Also, with your latest conversation and you starting the 180 you should expect her to try to find out what you know. So, make sure you use incognito windows when you log on to TAM or do research about cheating, start looking for D attorneys, etc. Don't make the mistake of letting her see your search history. In fact, if you don't usually use private browsing go ahead and clear your search history now on any shared computers, laptops and cell phones.


----------



## ArthurGPym (Jun 28, 2021)

Separate your finances and see a lawyer. It's over brother.


----------



## Exit37 (3 mo ago)

OP, you will get more activity on your post if you ask @MattMatt to move it to the infidelity forum. Just an fyi.


----------



## jlg07 (Feb 24, 2017)

northerncrush said:


> A few nights ago I wrote a long rant about my wife wanting a break but not wanting a divorce and she kept name dropping a trainer from her jiu jitsu dojo.
> 
> You guys overwhelmingly told me she’s cheating. But I had no proof and wasn’t about to blow up any chance of my kids having their family back.
> So I told my wife that while she wants to leave for a bit, I want to reconcile our marriage. I didn’t beg or plead but just tried to have an adult conversation. I hate these ****ing mind games everyone plays.
> ...


I hope you took pics of everything and see next time if you can have any mails/texts, etc. forwarded to an account you have access to. See if you can setup a backup/synch for her iPhone, etc. and get her apple credentials. You can pull back files from there and have someone work on restoring to see what she is actually hiding.

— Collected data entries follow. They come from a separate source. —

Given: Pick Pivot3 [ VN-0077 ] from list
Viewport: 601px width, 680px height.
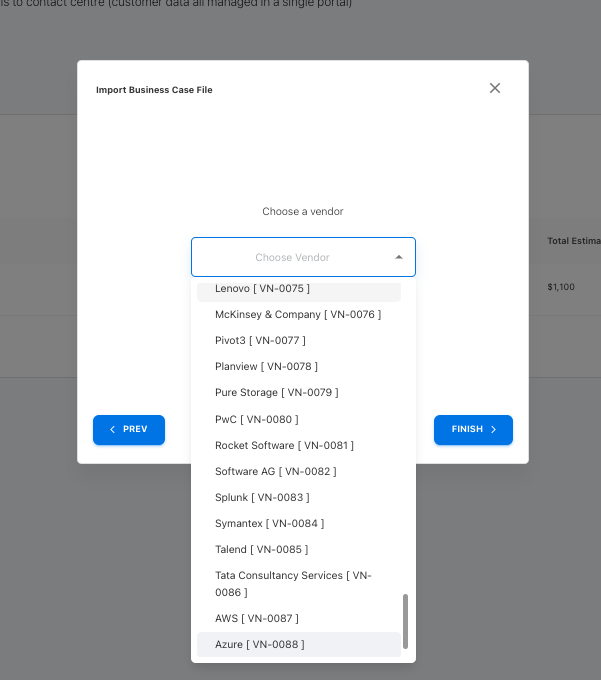Looking at the screenshot, I should click(x=260, y=340).
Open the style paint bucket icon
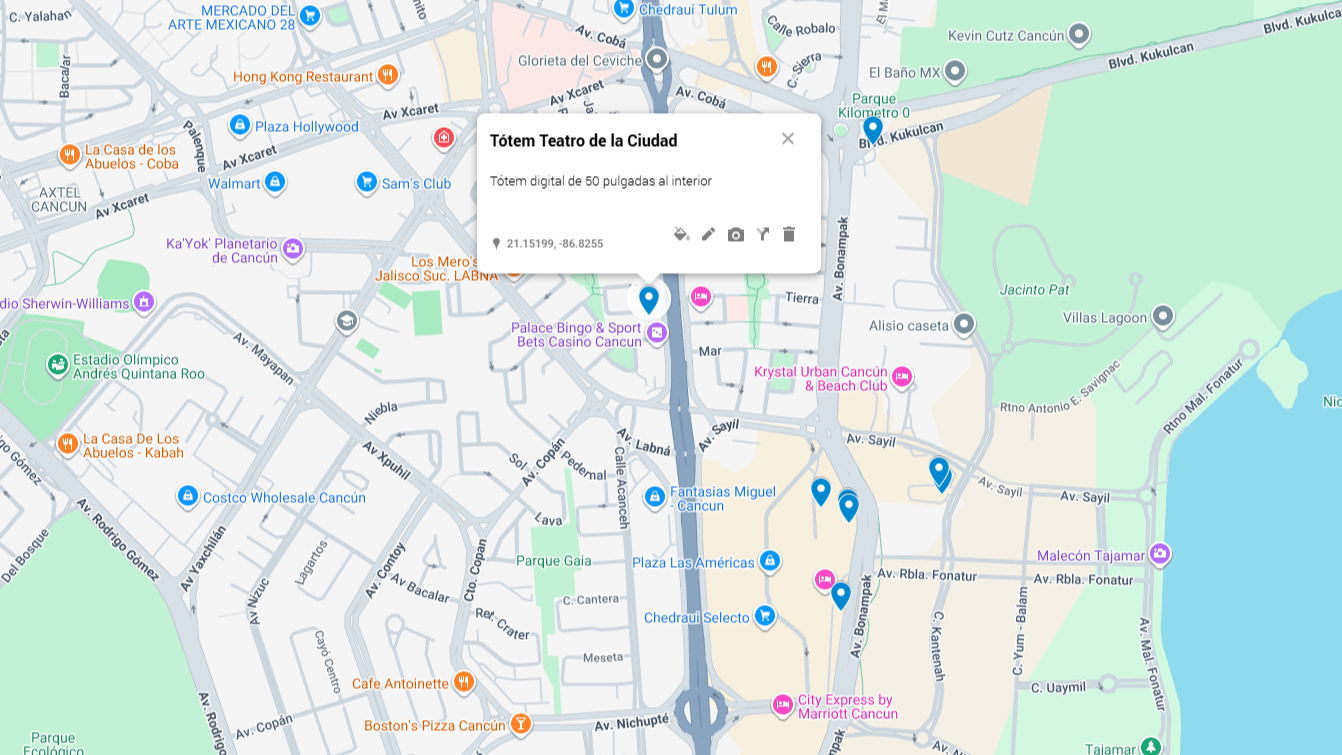 coord(681,234)
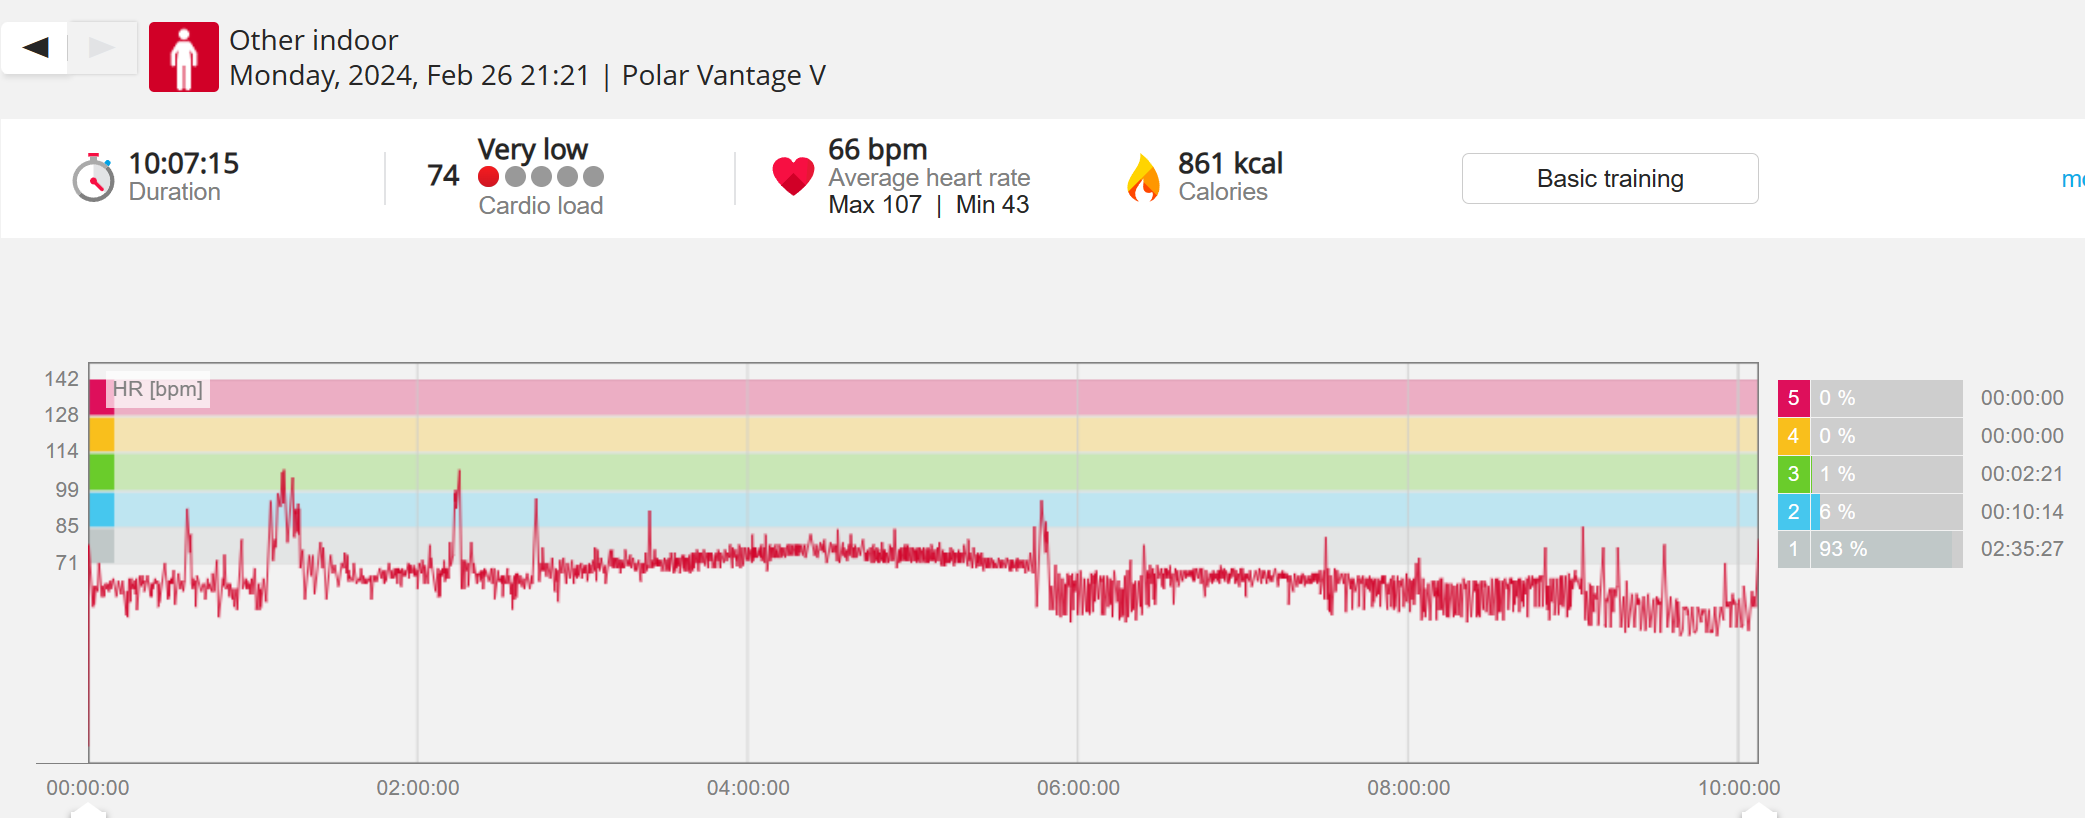Click the partially visible blue link at right

pos(2073,179)
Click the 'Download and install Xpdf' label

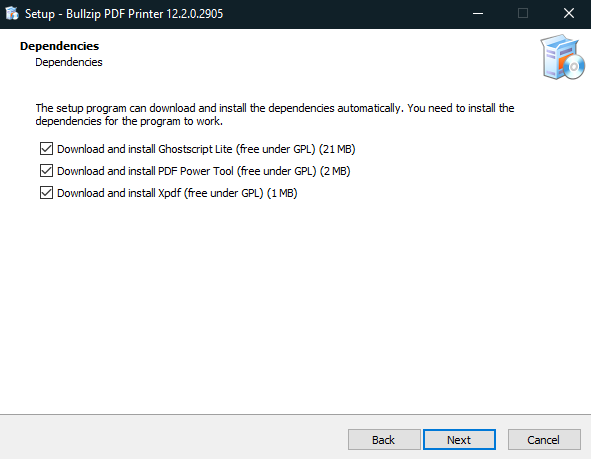coord(119,193)
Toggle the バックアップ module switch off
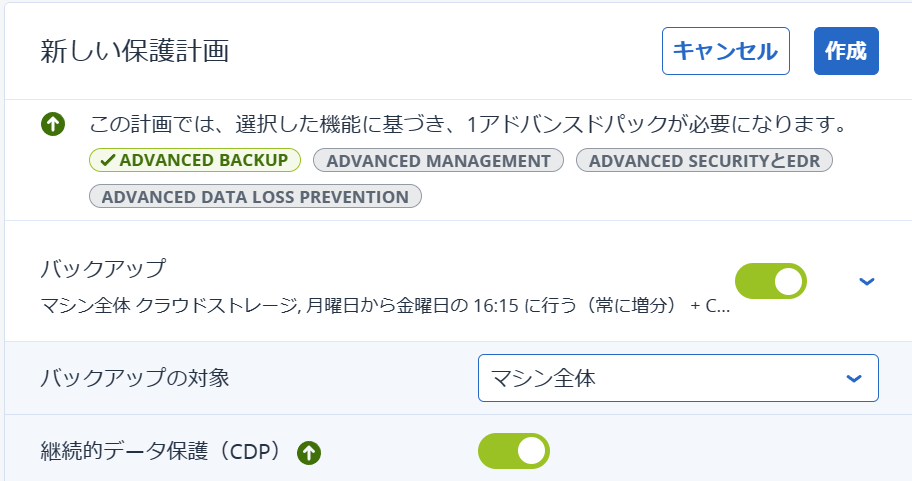Image resolution: width=912 pixels, height=481 pixels. click(771, 281)
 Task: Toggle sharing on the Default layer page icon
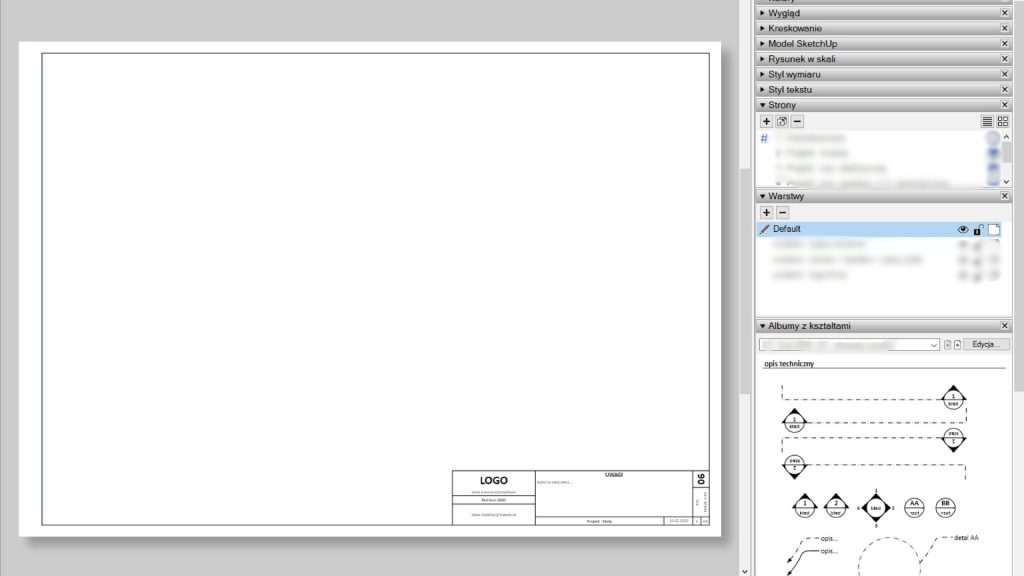[x=992, y=228]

VERY sorry that you are here. If you need more proof (not sure why you would), get a PI to follow her for a week or so...


----------



## Jimi007 (6 mo ago)

Have you Confronted or done any research into this instructor ? Is he married ?


----------



## SnowToArmPits (Jan 2, 2016)

> there are visits to sex shop sites for S&M gear like paddles and leather face masks.


Cool Christmas presents? And, sounds like you're married to a Ho Ho Ho.

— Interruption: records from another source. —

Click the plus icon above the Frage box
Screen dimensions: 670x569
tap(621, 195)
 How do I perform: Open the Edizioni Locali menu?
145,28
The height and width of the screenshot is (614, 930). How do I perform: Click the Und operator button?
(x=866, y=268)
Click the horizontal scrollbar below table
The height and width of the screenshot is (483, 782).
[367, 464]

Sorry you discovered this man. Damn shame for your kids, too.


----------



## gameopoly5 (5 mo ago)

Gosh, there are many threads on TAM regarding cheating wives and it`s rather dejecting.
This is why for guys stupid enough to consider getting married should obtain a prenup that includes an infidelity clause before signing a marriage certificate. 
Good advice I think.


----------



## RandomDude (Dec 18, 2010)

Damn... even though it was quite obvious at the time, I hate it that we were right, and that you have to find out during this festive season. Keep us updated bro.


----------



## Young at Heart (Jan 6, 2015)

Dear OP;

There are a lot of couples out there that can reconcile after an EA or even a PA. What you need to do is think about if you could ever forgive her if she had a PA or even an EA. Then if you can't take all the file for divorce advice.

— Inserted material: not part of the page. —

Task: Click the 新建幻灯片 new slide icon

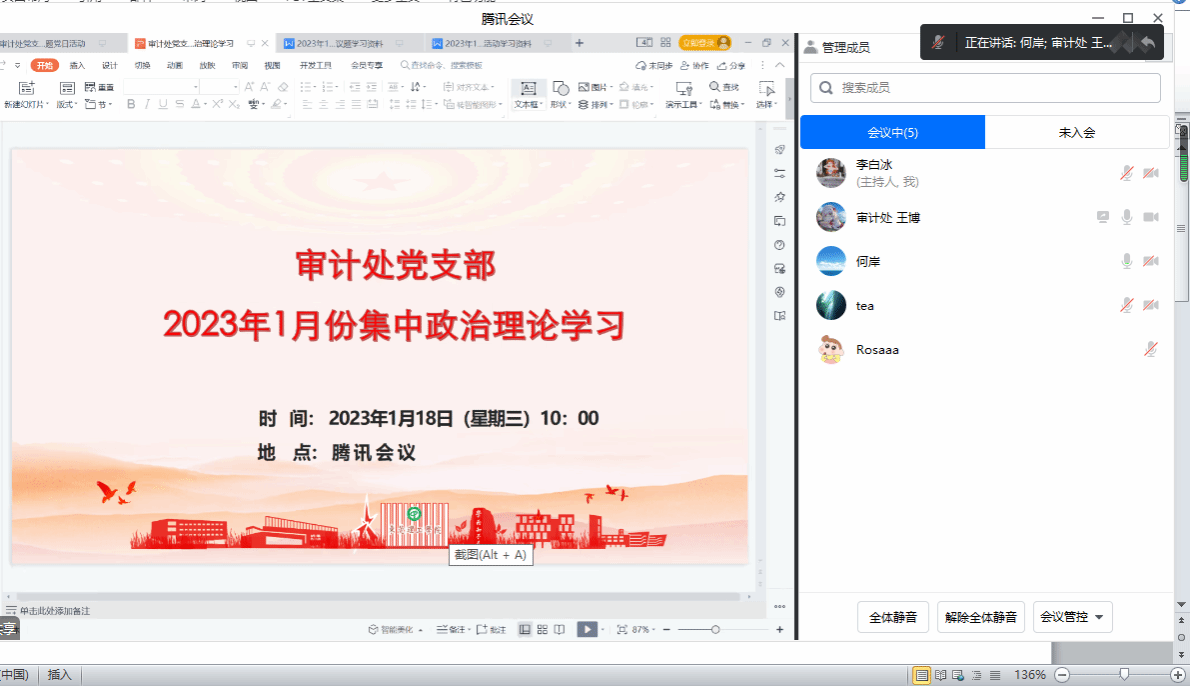Action: click(x=25, y=89)
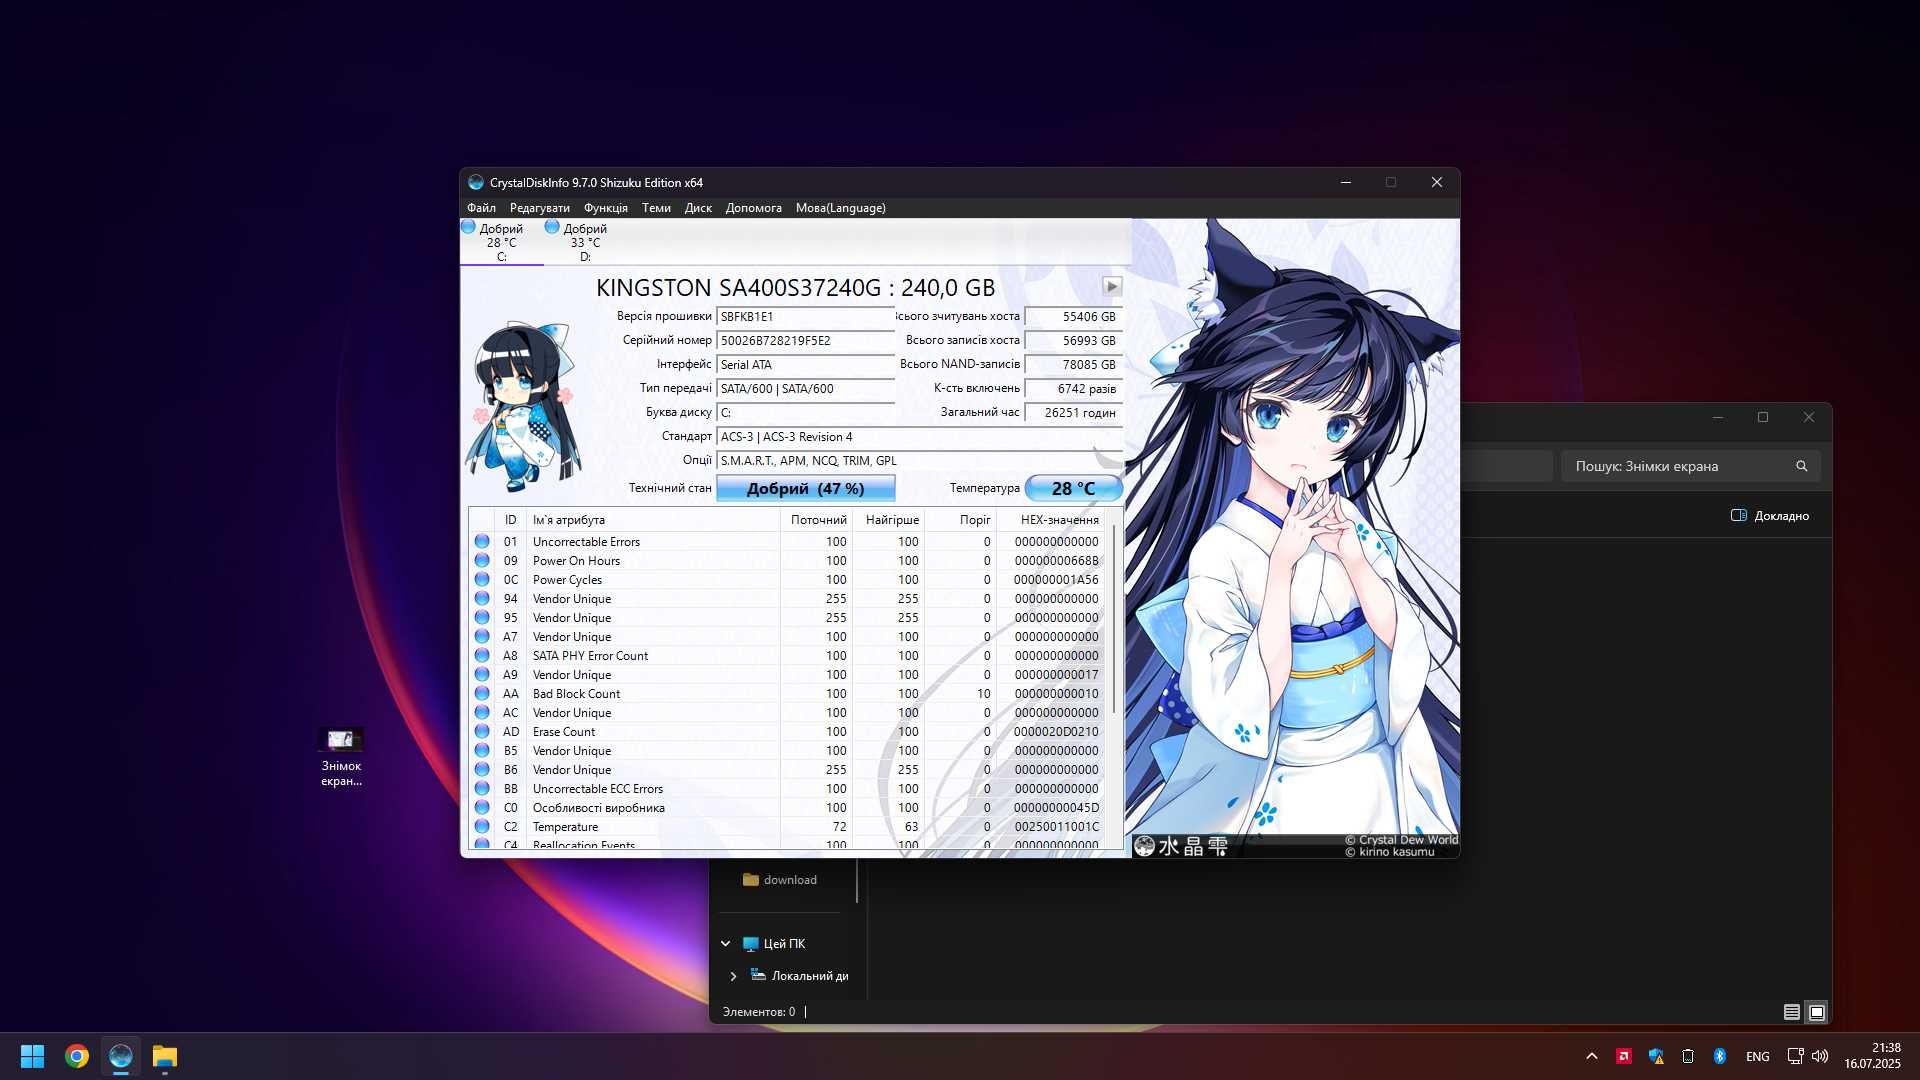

However, if you might be able to forgive her, then you need to tell her in no uncertain terms that infidelity is a marriage destroyer, but if the marriage is to continue she needs to end it and absolutely come clean and commit to rebuilding the marriage. Some will argue that filing for divorce puts that boundary in a clear perspective, but you also need to offer the olive branch and explain that she might (if she makes certain changes) be able to save the marriage, but that it is her choice and her responsibility for what happens.

Good luck. I hope that your wife gets her head turned around and chooses wisely.


----------



## SearchingForHope (4 mo ago)

"Once Jan 2 rolls around and things open up, I’m heading to the lawyers." 

How are you going NC?


----------



## jsmart (Mar 14, 2015)

I find it strange that a wife and mother of 2 is going to a MMA gym. Usually that’s an activity that a woman is brought into by her husband/boyfriend. She joined probably because she met this dude and he encouraged her to come or she has a single/divorced friend that encouraged her to join. 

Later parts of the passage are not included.